JOB A: From the CdSe quantum dot–dye text, list every charge-transfer pathway it examines, with the abbreviation given for each.
JOB B: Pick up the CdSe quantum dot–dye text where it stops and write the next part.
— start EXTRACTED TEXT —
Upon photoexcitation, electrons in a QD are promoted from the valence band (VB) to the conduction band (CB). Effective charge‑separation requires that these carriers be extracted across the QD–dye interface before they recombine. The interfacial electronic structure is highly sensitive to the nature of the anchoring groups, surface pH, and the presence of co‑adsorbents, which can alter both the energy alignment and the electronic coupling between donor and acceptor states. While many studies have examined single‑dye adsorption on TiO₂, systematic analyses of multi‑dye systems on CdSe QDs remain scarce.

Here we focus on a model CdSe QD functionalized with the high‑performance N719 dye and the co‑adsorbent D131, a commonly used “shunt” dye that broadens the spectral response and suppresses aggregation. By exploring a range of anchoring chemistries (carboxylate versus isocyanate) and deprotonation states, we elucidate how co‑adsorption modifies the interfacial charge‑transfer landscape.

Computational Methodology

Ground‑state geometries of N719–D131–Cd₃₃Se₃₃ composites were optimized using the B3LYP functional with a LANL2DZ/6‑31G* mixed basis set. Relativistic corrections were applied to Cd, and the polarizable continuum model (PCM) simulated solvent effects (benzene). After optimization, total and projected density of states (TDOS/PDOS) were calculated via a Gaussian‑broadened Kohn–Sham spectrum with a 100 meV line width.

Three key charge‑transfer pathways were examined (Figure 1): (1) QD→dye electron transfer (et), (2) dye→QD electron–hole recombination (re), and (3) QD→dye hole transfer (ht). Charge‑localized reactant and product states were obtained with constrained DFT (CDFT). Electronic couplings were extracted from the secular equation using NWChem 6.8. All calculations employed the same functional and basis set for consistency.
— end EXTRACTED TEXT —
— start DATA EXCERPT —
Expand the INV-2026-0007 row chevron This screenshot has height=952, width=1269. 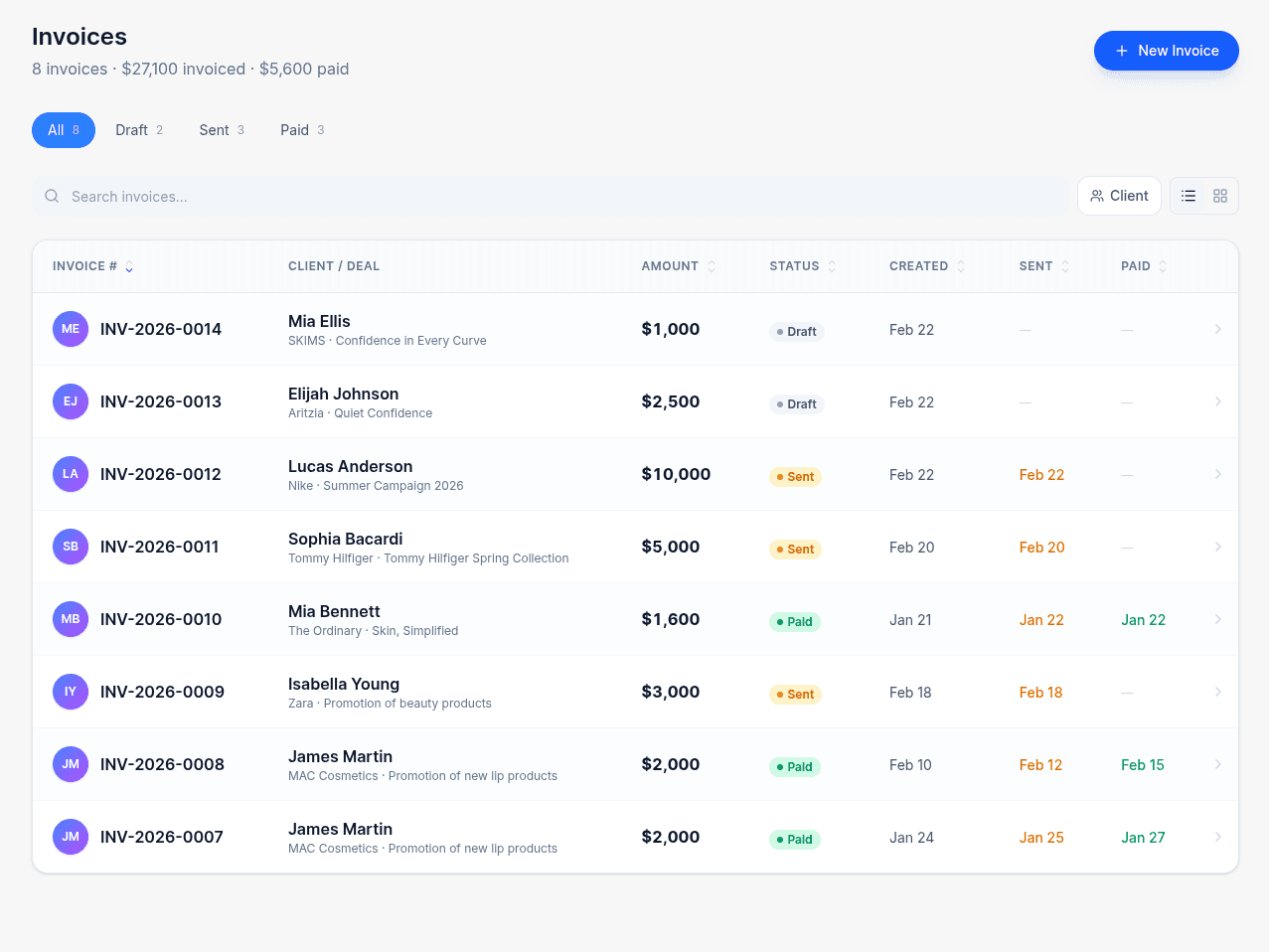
— end DATA EXCERPT —
TASK OUTPUT A:
1. QD→dye electron transfer (et)
2. dye→QD electron–hole recombination (re)
3. QD→dye hole transfer (ht)

TASK OUTPUT B:
Results and Discussion

Electronic and Geometrical Structures of QD@dye Composites

Both N719 and D131 anchor to the QD via the most reactive 2‑coordinate Cd sites. N719 can adopt four distinct anchoring motifs, defined by the number and type of carboxylate (O) or isocyanate (S) groups and the deprotonation pattern (A, B, C). The schematic of each motif is shown in Figure 2. The binding energy of a N719–D131 complex ranges from 1.42 eV to 2.83 eV, lower than that of a single‑dye system, reflecting the steric competition introduced by D131.

Our model omits surface ligands, a reasonable simplification because ligand passivation has negligible influence on the electronic structure of small CdSe QDs and avoids additional computational cost.

Energy Alignment of QD and Dye Orbitals

The calculated bandgap of the pristine Cd₃₃Se₃₃ QD is 2.78 eV, consistent with experimental magic‑size nanocrystals. Functionalization introduces mid‑gap states that can serve as recombination centers. For carboxylate‑anchored N719, the highest occupied state is dominated by dye orbitals, facilitating hole transfer to the dye. In contrast, isocyanate anchoring pushes dye states deeper into the QD VB, suppressing hole transfer. Co‑adsorption with D131 mitigates this effect, stabilising the occupied frontier orbitals and preserving favorable hole‑transfer energetics.

Solvent screening lowers the energy of dye states relative to the QD VB, reducing the driving force for hole transfer only in isocyanate‑anchored structures. Electron injection remains favourable across all motifs because the CB edge is dictated by the N719 LUMO, regardless of anchor type.

Electronic Coupling

Electronic coupling (H_DA) determines the rate of charge transfer and depends strongly on the donor–acceptor distance. For carboxylate‑anchored motifs, the coupling for electron transfer (et) is comparable to that for hole transfer (ht), implying efficient charge separation. In isocyanate‑anchored motifs, H_et exceeds H_ht by up to two orders of magnitude, favouring electron injection over hole extraction. Importantly, H_et consistently exceeds H_re in the co‑adsorbed system, indicating a faster electron injection than recombination, a desirable feature for photovoltaics. In contrast, a single‑dye system shows comparable et and re couplings, leading to higher recombination losses.

Solvent inclusion generally increases all couplings by enhancing orbital delocalisation, further improving charge‑transfer efficiency.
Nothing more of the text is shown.